Glencore seemed to have won the argument on coal last year. In fact, it just set up a series of further debates.
ISS and Glass Lewis, the influential proxy advisers, have recommended investors vote against Glencore’s climate progress report at its annual meeting next week.
That is despite ISS backing Glencore’s climate plan last year (when Glass Lewis suggested abstaining), where it won 94 per cent support and said it would align with Paris climate goals of setting a comprehensive net zero emissions target for 2050.
It was a significant victory: as miners such as BHP and Anglo American tried to shed coal, investors blessed Glencore’s view that it was better to hold on to it.
This, of course, was self-interest talking. In a normal year, Glencore makes about 10 to 15 per cent of group ebitda from coal, the global use of which has been described as a “deadly addiction” by the UN secretary-general. Stopping the burning of coal to generate electricity is the single most important factor in curbing global warming.
But the miner’s position also happened to be right. Selling assets into unscrutinised private hands, or spinning them into smaller pure-play companies, carries the risk that mines will be extended, corners cut, rehabilitation short-changed or mining communities cut adrift.
Glencore’s pitch was to be the responsible owner of coal assets. Broadly, the bargain was this: allow us to be the custodian that runs down these assets in line with society’s demands and we’ll all make a boatload of money on the way.
The latter bit is working almost embarrassingly well thanks to soaring global coal prices, which spiked again after Russia’s invasion of Ukraine. Glencore in February estimated that coal would provide nearly 40 per cent of this year’s ebitda at spot prices. Chris LaFemina at Jefferies notes that the miner’s coal business has gone from a $1bn-a-year ebitda run rate in late 2020 to nearly $20bn on current spot prices. Coal has taken on new strategic importance in the energy mix.
Still, it is clear that Glencore’s victory on coal was the beginning rather than the end of the wrangling.
Its strategy hasn’t really changed.
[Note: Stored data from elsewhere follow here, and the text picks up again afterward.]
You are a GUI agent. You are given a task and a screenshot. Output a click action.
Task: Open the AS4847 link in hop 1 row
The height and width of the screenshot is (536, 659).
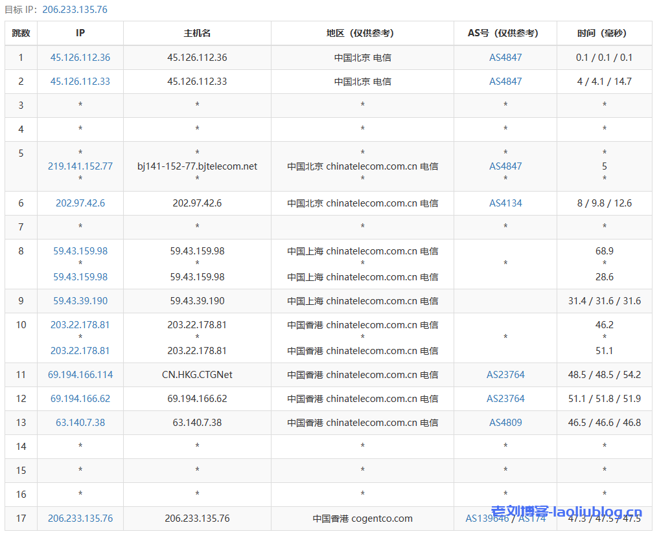505,58
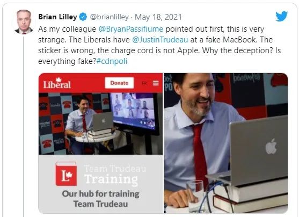Open the May 18, 2021 timestamp
The image size is (299, 217).
tap(158, 17)
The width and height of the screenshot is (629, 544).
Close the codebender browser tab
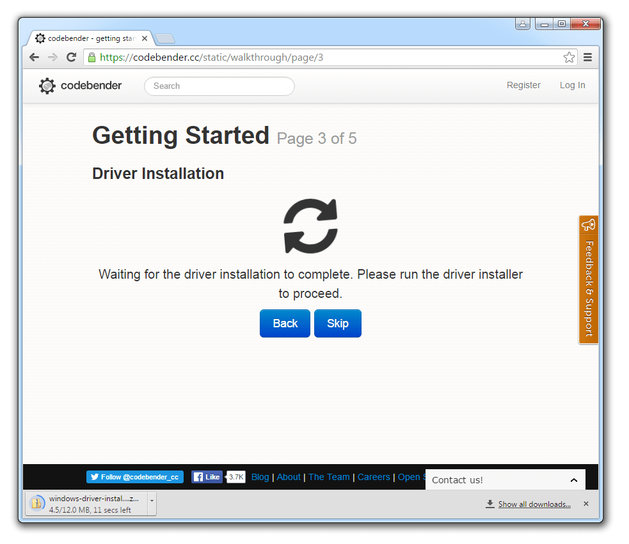coord(145,38)
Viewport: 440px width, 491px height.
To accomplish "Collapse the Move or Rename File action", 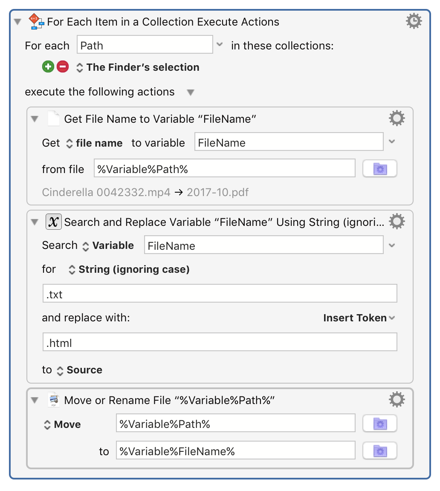I will tap(35, 400).
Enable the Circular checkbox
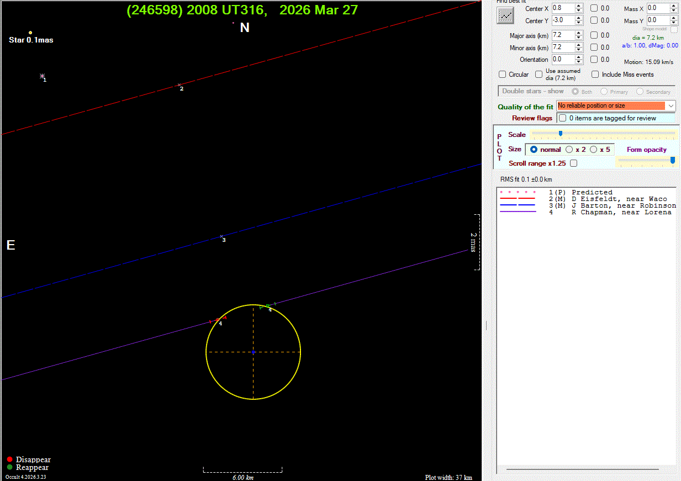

It bought out joint venture partners in Colombia’s Cerrejón mine — something it said it might do but which means a 17 per cent rise in its coal production this year. It expects to close three mines soon. Where it is seeking expansion permits, it says those were part of the original mine plan rather than extra tonnage.
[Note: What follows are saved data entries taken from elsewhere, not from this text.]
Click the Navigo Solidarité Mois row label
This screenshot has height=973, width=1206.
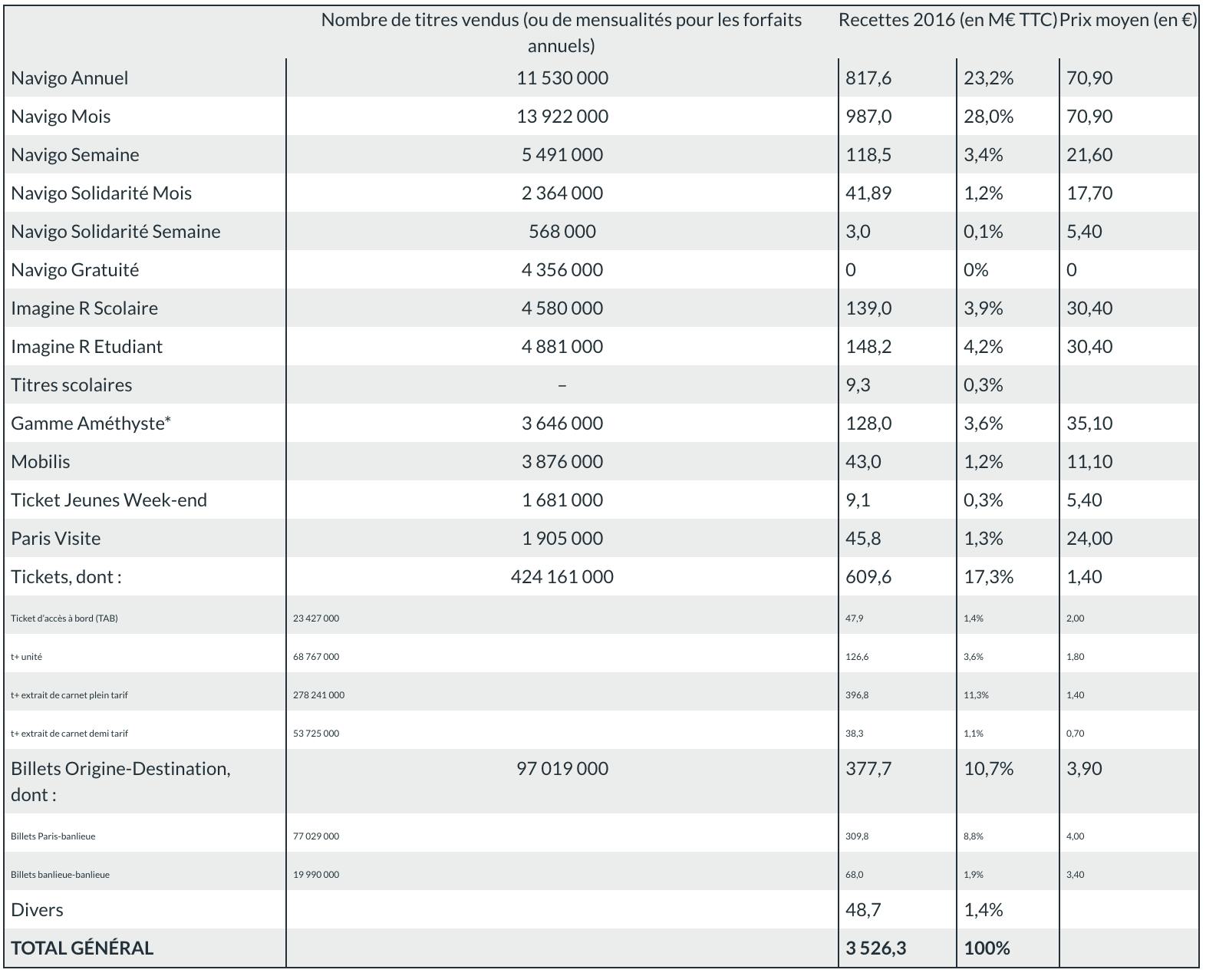101,193
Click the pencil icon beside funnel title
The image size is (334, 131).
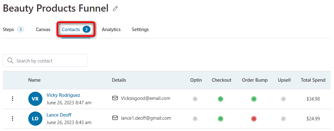click(x=115, y=8)
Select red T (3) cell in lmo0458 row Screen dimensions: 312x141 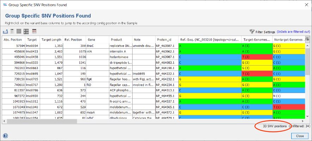click(x=256, y=57)
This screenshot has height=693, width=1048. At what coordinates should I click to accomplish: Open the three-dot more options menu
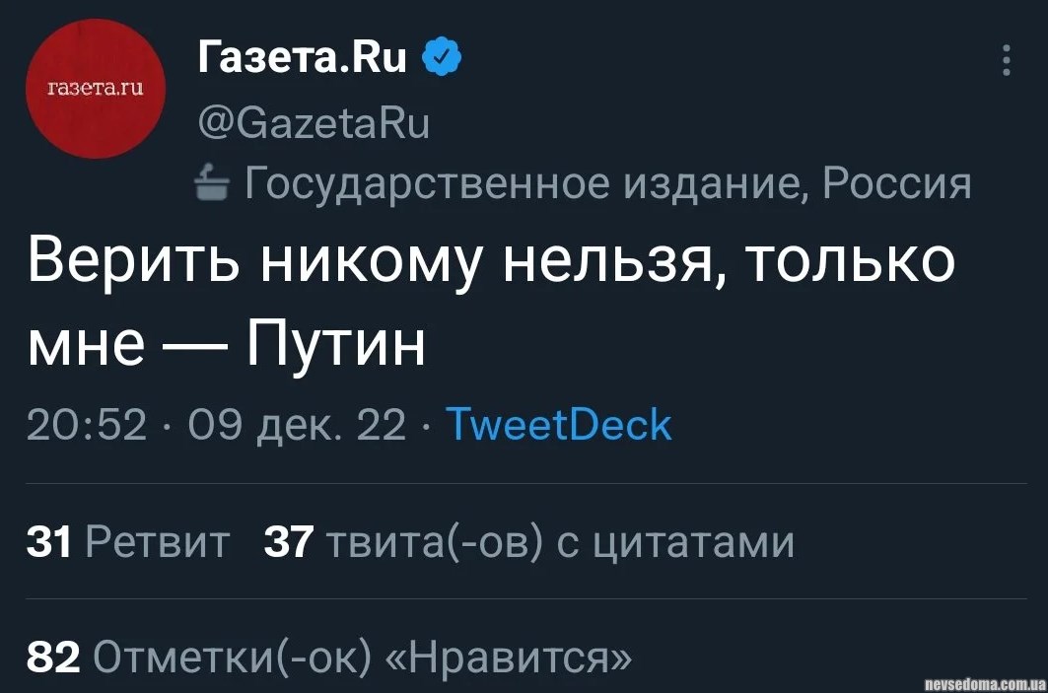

One problem is that Glencore got credit last year for being an early mover in putting its strategy to a vote and in setting its net zero target. Now more scrutiny is inevitable.
Another is that, frankly, Glencore always faced a test in establishing its credibility and willingness to leave money on the table as it winds coal down. Extending mine lives well into the 2040s hardly helps. It makes a huge difference to the planet whether coal tonnage disappears in 2025 or 2049. Glencore’s desire to be judged on its actions can be met with the response that, by then, it may be too late.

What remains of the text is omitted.